That stability was the creation of Juan Vicente Gómez, who ruled from 1908 to 1935. Gómez, every inch the unenlightened despot, governed Venezuela as his fief. Illiterate but shrewd, he centralised power by ruthlessly subduing rivals and putting his personal network of sycophants in their place.
While he was a tyrant to foreign political observers, he was ‘reliable’ according to oilmen. For Gómez, oil was both fortune and foundation of Venezuela. It enriched him personally while underwriting the machinery of rule.
By 1913, Royal Dutch Shell was exploring around Lake Maracaibo. After the First World War, Standard Oil of New Jersey followed. While conditions in the unmapped terrain were appalling – floods and mosquitos being legion - the prize was irresistible.
The breakthrough came in 1922 with the Barroso No. 2 gusher near Cabimas, which blew out spectacularly, spilling tens of thousands of barrels a day and signalling to the world that Venezuela had joined the front rank of oil producers. By the late 1920s, it had become the world’s second-largest exporter.
The struggle for Venezuela marked the emergence of a new order in which oil, capital and state power became inseparable. Gómez’s death in 1935 left behind a country poor in development but rich in hydrocarbons. By the late 1930s, oil accounted for over 90 percent of its exports. Yet, the wealth flowed outward as the state remained a bystander.
Oil Sovereignty
That began to change with a new political generation. Among them was diplomat and politician Juan Pablo Pérez Alfonzo, who would help redefine the relationship between states and oil.
The Second World War sharpened Venezuela’s importance to the United States, creating the necessary space for reform. The result was the Petroleum Law of 1943 which birthed the ‘fifty-fifty’ principle wherein the state would claim half the profits. It was revolutionary. For the first time, a producing country asserted parity with the companies that extracted its resources.
Under Rómulo Betancourt, this principle deepened as Venezuela not only taxed oil but entered the market itself, selling crude directly. However, Pérez Alfonzo, deeply wary of the volatility of oil markets, came to see petroleum as both a blessing and a curse. He called it the “the devil’s excrement.”
Drawing lessons from the dominance of Western majors, he worked with Saudi Arabia’s Abdullah Tariki to found the OPEC in 1960. Venezuela’s role was pivotal as it was a Latin American democracy that helped design a cartel later to become synonymous with Middle Eastern power.
If Venezuela pioneered oil sovereignty, it did so cautiously at first. Betancourt understood the risks. Oil already underpinned the economy. Nationalisation, he warned, would be reckless. Instead, the state tightened control without dismantling the system.
However, by the early 1970s, the concessionary model was unravelling. The Law of Reversion of 1971 ensured that oil assets would revert to the state. Investment faltered.

......

- _Written instruction A_:
Answer these questions using the text on Venezuelan oil:
(i) During which years did Juan Vicente Gómez rule?
(ii) What was the name of the 1922 gusher near Cabimas?
(iii) In what year was the Law of Reversion passed?
The rows have no connection to the text above them.

Data pulled from a collection:
......

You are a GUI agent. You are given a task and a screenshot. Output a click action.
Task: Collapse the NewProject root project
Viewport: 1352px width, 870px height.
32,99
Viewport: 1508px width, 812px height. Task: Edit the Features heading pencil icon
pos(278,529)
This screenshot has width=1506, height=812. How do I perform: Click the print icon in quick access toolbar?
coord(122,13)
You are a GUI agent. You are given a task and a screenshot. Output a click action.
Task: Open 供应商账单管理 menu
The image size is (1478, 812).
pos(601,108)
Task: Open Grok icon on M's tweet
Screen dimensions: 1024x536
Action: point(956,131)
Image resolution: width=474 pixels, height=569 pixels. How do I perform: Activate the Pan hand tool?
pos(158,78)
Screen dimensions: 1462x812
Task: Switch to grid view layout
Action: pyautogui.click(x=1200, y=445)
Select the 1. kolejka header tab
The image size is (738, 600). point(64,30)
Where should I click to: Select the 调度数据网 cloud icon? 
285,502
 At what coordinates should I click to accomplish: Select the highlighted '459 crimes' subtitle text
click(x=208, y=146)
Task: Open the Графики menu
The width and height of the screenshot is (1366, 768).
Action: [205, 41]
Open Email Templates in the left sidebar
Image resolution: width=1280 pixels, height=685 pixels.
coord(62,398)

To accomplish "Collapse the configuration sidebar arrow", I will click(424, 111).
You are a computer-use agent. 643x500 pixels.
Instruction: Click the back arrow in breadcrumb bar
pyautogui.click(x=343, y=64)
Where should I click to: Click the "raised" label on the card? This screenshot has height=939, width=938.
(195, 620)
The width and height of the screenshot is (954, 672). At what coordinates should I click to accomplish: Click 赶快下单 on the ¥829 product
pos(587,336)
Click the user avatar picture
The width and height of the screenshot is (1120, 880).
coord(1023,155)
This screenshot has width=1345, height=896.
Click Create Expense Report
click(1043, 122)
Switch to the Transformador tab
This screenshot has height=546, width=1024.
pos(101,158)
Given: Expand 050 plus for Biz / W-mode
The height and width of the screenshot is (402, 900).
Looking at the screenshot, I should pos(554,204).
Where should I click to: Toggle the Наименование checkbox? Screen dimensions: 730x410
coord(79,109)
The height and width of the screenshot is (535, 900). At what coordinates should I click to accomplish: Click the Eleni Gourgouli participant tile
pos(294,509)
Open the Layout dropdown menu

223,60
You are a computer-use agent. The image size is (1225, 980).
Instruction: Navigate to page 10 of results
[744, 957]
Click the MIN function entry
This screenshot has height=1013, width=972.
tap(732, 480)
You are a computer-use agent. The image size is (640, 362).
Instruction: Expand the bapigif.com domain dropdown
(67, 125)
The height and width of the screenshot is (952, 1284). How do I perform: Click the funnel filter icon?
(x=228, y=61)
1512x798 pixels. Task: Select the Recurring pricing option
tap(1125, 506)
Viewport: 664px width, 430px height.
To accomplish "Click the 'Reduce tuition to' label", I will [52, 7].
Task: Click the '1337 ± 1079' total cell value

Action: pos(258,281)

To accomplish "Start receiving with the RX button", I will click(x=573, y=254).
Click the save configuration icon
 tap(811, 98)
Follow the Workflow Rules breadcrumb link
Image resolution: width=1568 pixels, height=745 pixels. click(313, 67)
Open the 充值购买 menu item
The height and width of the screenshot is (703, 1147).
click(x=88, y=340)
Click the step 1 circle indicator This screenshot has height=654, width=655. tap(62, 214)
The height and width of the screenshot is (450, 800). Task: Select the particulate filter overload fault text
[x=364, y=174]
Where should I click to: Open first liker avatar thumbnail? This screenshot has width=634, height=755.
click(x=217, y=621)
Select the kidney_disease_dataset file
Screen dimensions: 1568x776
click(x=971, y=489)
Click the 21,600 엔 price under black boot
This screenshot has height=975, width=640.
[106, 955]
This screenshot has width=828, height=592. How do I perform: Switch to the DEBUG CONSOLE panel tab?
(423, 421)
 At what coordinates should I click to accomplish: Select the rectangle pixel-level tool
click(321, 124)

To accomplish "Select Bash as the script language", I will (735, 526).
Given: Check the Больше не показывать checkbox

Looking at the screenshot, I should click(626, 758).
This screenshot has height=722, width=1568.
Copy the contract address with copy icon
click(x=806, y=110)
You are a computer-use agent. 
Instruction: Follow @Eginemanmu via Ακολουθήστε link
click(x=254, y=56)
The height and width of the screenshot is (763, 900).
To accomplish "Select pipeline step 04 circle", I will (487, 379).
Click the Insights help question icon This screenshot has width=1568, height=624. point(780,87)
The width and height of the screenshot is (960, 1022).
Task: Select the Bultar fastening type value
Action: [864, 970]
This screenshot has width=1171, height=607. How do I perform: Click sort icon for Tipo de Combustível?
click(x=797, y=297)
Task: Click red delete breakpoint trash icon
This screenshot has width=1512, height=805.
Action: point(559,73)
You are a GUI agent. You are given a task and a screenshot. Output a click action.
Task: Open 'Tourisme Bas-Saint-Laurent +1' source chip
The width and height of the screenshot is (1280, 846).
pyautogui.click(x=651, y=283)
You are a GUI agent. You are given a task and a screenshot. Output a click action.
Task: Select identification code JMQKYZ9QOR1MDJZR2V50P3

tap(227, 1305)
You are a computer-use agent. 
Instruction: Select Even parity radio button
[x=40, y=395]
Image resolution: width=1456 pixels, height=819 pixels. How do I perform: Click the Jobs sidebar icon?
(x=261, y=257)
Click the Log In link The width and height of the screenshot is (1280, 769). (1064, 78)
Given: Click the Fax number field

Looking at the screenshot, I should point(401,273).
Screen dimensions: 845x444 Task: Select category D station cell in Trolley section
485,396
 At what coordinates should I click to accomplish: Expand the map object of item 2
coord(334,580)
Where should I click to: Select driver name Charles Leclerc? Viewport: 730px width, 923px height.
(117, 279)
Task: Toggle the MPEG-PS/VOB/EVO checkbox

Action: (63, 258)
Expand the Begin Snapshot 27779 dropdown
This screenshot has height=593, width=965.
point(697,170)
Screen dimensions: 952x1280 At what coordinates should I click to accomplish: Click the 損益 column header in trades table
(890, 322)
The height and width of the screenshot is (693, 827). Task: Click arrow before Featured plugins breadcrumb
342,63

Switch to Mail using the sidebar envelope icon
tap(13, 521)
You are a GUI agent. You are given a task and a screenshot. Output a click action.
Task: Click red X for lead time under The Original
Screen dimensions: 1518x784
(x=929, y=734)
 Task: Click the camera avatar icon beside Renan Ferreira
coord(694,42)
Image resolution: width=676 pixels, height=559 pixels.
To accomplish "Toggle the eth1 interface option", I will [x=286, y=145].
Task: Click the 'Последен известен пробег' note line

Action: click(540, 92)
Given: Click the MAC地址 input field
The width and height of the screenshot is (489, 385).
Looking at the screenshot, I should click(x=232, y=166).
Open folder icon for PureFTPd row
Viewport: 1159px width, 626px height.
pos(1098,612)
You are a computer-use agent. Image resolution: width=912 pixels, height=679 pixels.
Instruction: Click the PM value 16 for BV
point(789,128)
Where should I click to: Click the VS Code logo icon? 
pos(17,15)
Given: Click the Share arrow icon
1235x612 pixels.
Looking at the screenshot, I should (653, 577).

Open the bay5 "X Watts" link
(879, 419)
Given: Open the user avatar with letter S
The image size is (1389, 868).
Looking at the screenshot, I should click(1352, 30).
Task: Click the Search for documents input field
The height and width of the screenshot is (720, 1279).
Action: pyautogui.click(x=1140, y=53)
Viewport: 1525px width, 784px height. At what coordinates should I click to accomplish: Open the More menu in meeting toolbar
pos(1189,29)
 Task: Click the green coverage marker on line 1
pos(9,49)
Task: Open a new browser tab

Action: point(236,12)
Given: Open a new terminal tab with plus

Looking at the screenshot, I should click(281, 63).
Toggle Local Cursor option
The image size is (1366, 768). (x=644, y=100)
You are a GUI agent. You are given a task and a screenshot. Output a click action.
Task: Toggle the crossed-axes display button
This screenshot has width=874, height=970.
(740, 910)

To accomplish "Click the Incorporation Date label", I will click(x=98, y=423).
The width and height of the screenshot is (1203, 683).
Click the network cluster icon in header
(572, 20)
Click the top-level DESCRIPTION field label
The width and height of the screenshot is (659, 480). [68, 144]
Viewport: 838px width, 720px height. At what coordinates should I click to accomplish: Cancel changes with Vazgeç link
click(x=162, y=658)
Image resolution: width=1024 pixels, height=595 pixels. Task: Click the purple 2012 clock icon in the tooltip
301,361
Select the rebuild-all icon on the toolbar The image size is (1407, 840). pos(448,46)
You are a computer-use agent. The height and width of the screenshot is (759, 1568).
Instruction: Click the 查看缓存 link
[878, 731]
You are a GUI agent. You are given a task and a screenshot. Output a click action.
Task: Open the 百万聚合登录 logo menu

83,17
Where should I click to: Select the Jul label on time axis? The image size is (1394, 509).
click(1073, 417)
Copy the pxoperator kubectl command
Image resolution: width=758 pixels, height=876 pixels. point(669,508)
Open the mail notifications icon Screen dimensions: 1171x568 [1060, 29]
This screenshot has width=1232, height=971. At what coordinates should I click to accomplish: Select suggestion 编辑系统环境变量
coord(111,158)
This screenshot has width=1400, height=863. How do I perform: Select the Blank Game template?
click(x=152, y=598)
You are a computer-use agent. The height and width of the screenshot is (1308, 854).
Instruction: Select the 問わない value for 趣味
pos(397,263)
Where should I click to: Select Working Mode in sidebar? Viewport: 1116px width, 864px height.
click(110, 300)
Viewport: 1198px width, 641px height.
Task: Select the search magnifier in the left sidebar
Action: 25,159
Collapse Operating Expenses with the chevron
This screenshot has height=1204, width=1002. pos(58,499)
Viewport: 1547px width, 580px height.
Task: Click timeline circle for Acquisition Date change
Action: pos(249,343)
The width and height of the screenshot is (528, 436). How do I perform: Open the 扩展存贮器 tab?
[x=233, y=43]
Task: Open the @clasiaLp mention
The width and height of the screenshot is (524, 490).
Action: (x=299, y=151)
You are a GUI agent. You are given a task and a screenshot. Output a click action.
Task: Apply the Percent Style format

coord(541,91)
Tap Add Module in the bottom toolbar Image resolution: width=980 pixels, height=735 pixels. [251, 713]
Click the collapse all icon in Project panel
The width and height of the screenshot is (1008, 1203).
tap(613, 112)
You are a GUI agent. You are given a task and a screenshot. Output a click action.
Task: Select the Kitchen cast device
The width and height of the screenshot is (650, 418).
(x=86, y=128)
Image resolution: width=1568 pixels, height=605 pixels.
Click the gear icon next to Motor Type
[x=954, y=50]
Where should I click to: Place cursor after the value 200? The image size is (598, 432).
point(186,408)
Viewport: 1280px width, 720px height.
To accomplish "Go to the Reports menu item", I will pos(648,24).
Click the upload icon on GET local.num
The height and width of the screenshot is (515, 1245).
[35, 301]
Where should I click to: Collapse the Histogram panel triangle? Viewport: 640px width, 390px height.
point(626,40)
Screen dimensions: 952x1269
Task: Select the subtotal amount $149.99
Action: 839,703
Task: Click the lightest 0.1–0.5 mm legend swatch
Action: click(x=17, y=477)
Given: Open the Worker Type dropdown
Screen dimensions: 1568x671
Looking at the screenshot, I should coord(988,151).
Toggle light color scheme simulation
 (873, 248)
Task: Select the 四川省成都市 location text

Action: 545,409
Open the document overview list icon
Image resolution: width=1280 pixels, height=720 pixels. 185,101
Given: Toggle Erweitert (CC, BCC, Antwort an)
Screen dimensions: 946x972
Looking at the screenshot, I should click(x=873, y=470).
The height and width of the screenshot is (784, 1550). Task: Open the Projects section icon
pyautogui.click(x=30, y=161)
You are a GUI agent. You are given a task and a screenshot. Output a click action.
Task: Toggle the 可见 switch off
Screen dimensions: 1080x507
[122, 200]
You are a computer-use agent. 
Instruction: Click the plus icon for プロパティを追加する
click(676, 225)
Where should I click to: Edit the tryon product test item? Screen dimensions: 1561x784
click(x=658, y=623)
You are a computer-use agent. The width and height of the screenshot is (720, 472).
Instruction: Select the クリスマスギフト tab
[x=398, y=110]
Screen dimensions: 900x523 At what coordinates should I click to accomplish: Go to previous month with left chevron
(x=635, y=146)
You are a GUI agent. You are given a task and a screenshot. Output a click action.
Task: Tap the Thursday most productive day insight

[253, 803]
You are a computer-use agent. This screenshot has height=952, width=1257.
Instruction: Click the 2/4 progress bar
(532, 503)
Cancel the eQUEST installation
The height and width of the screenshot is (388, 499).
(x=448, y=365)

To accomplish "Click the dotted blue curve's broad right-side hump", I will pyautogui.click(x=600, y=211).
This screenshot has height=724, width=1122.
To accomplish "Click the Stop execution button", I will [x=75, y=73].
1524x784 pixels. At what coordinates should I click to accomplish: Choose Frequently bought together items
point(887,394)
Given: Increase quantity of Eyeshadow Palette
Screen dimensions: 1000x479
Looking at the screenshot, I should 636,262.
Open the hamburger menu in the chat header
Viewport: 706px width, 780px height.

......

- _Written instruction B_: Gather every row that contains the word "logo", treating uppercase and lowercase as different.

- _Correct result A_:
(i) From 1908 to 1935.
(ii) Barroso No. 2.
(iii) 1971.

- _Correct result B_:
Where should I click to: Click the VS Code logo icon? 
Task: Open the 百万聚合登录 logo menu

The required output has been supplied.